Comparison of rapamycin schedules in mice on high-fat diet

At a wide range of doses, rapamycin extends life span in mice. It was shown that intraperitoneal injections (i.p.) of rapamycin prevent weight gain in mice on high-fat diet (HFD). We further investigated the effect of rapamycin on weight gain in female C57BL/6 mice on HFD started at the age of 7.5 months. By the age of 16 and 23 months, mice on HFD weighed significantly more (52vs 33g; p = 0.0001 and 70vs 38g; p < 0.0001, respectively) than mice on low fat diet (LFD). The i.p. administration of 1.5mg/kg rapamycin, 3times a week every other week, completely prevented weight gain, whereas administration of rapamycin by oral gavash did not. Rapamycin given in the drinking water slightly decreased weight gain by the age of 23 months.

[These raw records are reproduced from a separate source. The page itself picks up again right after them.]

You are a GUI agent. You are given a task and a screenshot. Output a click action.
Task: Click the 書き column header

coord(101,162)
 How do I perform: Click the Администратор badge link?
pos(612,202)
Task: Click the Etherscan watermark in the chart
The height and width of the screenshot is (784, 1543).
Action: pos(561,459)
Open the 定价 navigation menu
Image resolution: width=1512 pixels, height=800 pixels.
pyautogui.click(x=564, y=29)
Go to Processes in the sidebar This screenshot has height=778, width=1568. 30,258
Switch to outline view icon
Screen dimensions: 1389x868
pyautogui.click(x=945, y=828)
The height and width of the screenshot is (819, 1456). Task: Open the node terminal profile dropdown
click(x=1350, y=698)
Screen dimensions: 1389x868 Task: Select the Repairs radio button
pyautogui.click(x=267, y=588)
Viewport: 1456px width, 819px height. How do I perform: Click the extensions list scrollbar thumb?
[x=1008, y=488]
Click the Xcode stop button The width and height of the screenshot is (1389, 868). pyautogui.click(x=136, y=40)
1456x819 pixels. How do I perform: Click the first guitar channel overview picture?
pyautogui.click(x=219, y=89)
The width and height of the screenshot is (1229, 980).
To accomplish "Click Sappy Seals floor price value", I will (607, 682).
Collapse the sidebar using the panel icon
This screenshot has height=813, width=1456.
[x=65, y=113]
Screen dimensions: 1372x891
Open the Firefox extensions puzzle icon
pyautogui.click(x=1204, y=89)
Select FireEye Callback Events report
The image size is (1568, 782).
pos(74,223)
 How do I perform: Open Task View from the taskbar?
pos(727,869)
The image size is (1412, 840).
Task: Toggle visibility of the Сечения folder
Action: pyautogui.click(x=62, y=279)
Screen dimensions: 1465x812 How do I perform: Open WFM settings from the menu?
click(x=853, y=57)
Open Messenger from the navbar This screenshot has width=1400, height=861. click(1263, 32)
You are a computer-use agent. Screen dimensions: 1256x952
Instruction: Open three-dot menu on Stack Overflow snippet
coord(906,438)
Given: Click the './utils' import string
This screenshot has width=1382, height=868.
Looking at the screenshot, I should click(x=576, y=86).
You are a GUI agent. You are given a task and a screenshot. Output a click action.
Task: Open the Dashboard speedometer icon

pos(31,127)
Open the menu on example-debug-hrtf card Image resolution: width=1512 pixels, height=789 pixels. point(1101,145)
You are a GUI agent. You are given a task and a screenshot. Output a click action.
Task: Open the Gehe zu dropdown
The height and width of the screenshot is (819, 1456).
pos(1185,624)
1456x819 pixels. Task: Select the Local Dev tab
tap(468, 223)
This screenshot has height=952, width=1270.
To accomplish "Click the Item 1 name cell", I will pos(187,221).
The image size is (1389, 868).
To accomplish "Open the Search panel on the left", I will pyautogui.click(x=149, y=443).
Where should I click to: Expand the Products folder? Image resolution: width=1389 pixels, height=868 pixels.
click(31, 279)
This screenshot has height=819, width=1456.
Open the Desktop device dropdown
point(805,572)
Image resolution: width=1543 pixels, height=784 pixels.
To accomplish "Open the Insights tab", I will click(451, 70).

In addition, metabolic parameters were evaluated at the age of 16 and 23 months, 6 and 13days after last rapamycin administration, respectively. Plasma leptin levels strongly correlated with body weight, (P < 0.0001, r=0.86), suggesting that the difference in weight was due to fat tissue mass. Levels of insulin, glucose, triglycerides and IGF1 were not statistically different in all groups, indicating that these courses of rapamycin treatment did not impair metabolic parameters at least after rapamycin discontinuation. Despite rapamycin discontinuation, cardiac levels of phospho-S6 and pAKT(S473) were low in the i.p.-treated group. This continuous effect of rapamycin can be explained by prevention of obesity in the i.p. group. We conclude that intermittent i.p. administration of rapamycin prevents weight gain without causing gross metabolic abnormalities. Intermittent gavash administration minimally affected weight gain. Potential clinical applications are discussed.